EXERCISE INSTRUCTIONS> Start to finish, the listing must be rewritten exactly.

☆ ☆ ☆ ☆ ☆ ☆ ☆

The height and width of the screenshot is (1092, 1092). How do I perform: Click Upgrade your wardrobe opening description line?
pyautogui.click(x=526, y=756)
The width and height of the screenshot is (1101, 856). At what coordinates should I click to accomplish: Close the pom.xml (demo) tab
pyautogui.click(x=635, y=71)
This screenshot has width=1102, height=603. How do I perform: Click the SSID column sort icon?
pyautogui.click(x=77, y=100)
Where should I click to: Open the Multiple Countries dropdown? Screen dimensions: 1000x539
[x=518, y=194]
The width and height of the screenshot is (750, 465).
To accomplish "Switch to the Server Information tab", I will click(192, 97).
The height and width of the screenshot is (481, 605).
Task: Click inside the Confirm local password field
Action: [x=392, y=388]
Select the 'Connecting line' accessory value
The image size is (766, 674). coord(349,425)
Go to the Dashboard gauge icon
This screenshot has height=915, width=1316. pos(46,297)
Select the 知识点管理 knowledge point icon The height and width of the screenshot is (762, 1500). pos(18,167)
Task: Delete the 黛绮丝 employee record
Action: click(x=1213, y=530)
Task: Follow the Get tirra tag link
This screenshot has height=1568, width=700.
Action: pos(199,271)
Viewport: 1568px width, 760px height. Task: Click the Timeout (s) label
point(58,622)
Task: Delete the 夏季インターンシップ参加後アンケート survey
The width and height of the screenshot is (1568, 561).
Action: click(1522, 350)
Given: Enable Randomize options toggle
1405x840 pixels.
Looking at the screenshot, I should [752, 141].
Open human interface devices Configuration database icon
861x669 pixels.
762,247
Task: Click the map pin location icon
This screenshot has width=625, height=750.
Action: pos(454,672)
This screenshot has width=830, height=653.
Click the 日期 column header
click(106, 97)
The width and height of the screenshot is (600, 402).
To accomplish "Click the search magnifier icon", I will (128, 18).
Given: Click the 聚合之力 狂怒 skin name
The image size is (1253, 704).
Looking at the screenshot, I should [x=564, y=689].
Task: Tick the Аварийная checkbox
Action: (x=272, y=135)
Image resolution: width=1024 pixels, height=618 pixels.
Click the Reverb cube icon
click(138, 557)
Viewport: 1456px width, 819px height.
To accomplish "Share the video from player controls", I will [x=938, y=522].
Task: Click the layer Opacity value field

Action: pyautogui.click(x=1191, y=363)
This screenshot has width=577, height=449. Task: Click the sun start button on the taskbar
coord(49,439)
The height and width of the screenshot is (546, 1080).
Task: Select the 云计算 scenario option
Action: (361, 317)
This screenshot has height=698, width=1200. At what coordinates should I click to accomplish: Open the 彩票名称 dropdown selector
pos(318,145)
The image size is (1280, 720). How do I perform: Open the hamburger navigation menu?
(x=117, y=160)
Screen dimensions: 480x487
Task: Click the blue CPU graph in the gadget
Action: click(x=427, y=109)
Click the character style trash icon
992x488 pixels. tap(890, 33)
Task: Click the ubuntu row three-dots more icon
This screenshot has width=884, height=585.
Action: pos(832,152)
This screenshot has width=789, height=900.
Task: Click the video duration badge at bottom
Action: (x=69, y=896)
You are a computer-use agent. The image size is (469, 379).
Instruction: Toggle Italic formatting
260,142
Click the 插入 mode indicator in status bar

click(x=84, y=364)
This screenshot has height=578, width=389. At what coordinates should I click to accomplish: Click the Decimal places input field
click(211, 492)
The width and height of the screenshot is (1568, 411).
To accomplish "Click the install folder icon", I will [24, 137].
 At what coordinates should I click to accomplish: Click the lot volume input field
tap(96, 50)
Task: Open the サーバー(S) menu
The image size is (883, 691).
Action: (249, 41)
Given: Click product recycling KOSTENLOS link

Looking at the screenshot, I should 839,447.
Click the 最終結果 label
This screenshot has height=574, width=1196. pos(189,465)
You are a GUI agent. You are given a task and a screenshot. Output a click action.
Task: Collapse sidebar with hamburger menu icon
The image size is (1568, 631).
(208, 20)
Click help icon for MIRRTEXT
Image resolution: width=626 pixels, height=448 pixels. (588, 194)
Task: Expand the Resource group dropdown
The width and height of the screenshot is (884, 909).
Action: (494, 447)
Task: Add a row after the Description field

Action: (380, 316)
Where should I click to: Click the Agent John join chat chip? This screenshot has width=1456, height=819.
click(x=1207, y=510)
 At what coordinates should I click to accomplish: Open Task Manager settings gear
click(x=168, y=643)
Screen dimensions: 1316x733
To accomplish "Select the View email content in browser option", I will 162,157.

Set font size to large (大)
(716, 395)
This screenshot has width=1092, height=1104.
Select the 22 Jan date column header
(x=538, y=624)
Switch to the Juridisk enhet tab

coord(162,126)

☆ ☆ ☆ ☆ ☆ ☆ ☆

ANSWER AREA>
The height and width of the screenshot is (1092, 1092). How do I perform: Click Upgrade your wardrobe opening description line?
pyautogui.click(x=526, y=756)
The width and height of the screenshot is (1101, 856). At what coordinates should I click to accomplish: Close the pom.xml (demo) tab
pyautogui.click(x=635, y=71)
This screenshot has width=1102, height=603. How do I perform: Click the SSID column sort icon?
pyautogui.click(x=77, y=100)
Where should I click to: Open the Multiple Countries dropdown? Screen dimensions: 1000x539
[x=518, y=194]
The width and height of the screenshot is (750, 465).
To accomplish "Switch to the Server Information tab", I will click(192, 97).
The height and width of the screenshot is (481, 605).
Task: Click inside the Confirm local password field
Action: [x=392, y=388]
Select the 'Connecting line' accessory value
The image size is (766, 674). coord(349,425)
Go to the Dashboard gauge icon
This screenshot has height=915, width=1316. pos(46,297)
Select the 知识点管理 knowledge point icon The height and width of the screenshot is (762, 1500). pos(18,167)
Task: Delete the 黛绮丝 employee record
Action: click(x=1213, y=530)
Task: Follow the Get tirra tag link
This screenshot has height=1568, width=700.
Action: pos(199,271)
Viewport: 1568px width, 760px height. Task: Click the Timeout (s) label
point(58,622)
Task: Delete the 夏季インターンシップ参加後アンケート survey
The width and height of the screenshot is (1568, 561).
Action: click(1522, 350)
Given: Enable Randomize options toggle
1405x840 pixels.
Looking at the screenshot, I should [752, 141].
Open human interface devices Configuration database icon
861x669 pixels.
762,247
Task: Click the map pin location icon
This screenshot has width=625, height=750.
Action: pos(454,672)
This screenshot has width=830, height=653.
Click the 日期 column header
click(106, 97)
The width and height of the screenshot is (600, 402).
To accomplish "Click the search magnifier icon", I will (128, 18).
Given: Click the 聚合之力 狂怒 skin name
The image size is (1253, 704).
Looking at the screenshot, I should [x=564, y=689].
Task: Tick the Аварийная checkbox
Action: (x=272, y=135)
Image resolution: width=1024 pixels, height=618 pixels.
Click the Reverb cube icon
click(138, 557)
Viewport: 1456px width, 819px height.
To accomplish "Share the video from player controls", I will [x=938, y=522].
Task: Click the layer Opacity value field

Action: pyautogui.click(x=1191, y=363)
This screenshot has width=577, height=449. Task: Click the sun start button on the taskbar
coord(49,439)
The height and width of the screenshot is (546, 1080).
Task: Select the 云计算 scenario option
Action: (361, 317)
This screenshot has height=698, width=1200. At what coordinates should I click to accomplish: Open the 彩票名称 dropdown selector
pos(318,145)
The image size is (1280, 720). How do I perform: Open the hamburger navigation menu?
(x=117, y=160)
Screen dimensions: 480x487
Task: Click the blue CPU graph in the gadget
Action: click(x=427, y=109)
Click the character style trash icon
992x488 pixels. tap(890, 33)
Task: Click the ubuntu row three-dots more icon
This screenshot has width=884, height=585.
Action: pos(832,152)
This screenshot has width=789, height=900.
Task: Click the video duration badge at bottom
Action: (x=69, y=896)
You are a computer-use agent. The image size is (469, 379).
Instruction: Toggle Italic formatting
260,142
Click the 插入 mode indicator in status bar

click(x=84, y=364)
This screenshot has height=578, width=389. At what coordinates should I click to accomplish: Click the Decimal places input field
click(211, 492)
The width and height of the screenshot is (1568, 411).
To accomplish "Click the install folder icon", I will [24, 137].
 At what coordinates should I click to accomplish: Click the lot volume input field
tap(96, 50)
Task: Open the サーバー(S) menu
The image size is (883, 691).
Action: (249, 41)
Given: Click product recycling KOSTENLOS link

Looking at the screenshot, I should 839,447.
Click the 最終結果 label
This screenshot has height=574, width=1196. pos(189,465)
You are a GUI agent. You are given a task and a screenshot. Output a click action.
Task: Collapse sidebar with hamburger menu icon
The image size is (1568, 631).
(208, 20)
Click help icon for MIRRTEXT
Image resolution: width=626 pixels, height=448 pixels. (588, 194)
Task: Expand the Resource group dropdown
The width and height of the screenshot is (884, 909).
Action: (494, 447)
Task: Add a row after the Description field

Action: (380, 316)
Where should I click to: Click the Agent John join chat chip? This screenshot has width=1456, height=819.
click(x=1207, y=510)
 At what coordinates should I click to accomplish: Open Task Manager settings gear
click(x=168, y=643)
Screen dimensions: 1316x733
To accomplish "Select the View email content in browser option", I will 162,157.

Set font size to large (大)
(716, 395)
This screenshot has width=1092, height=1104.
Select the 22 Jan date column header
(x=538, y=624)
Switch to the Juridisk enhet tab

coord(162,126)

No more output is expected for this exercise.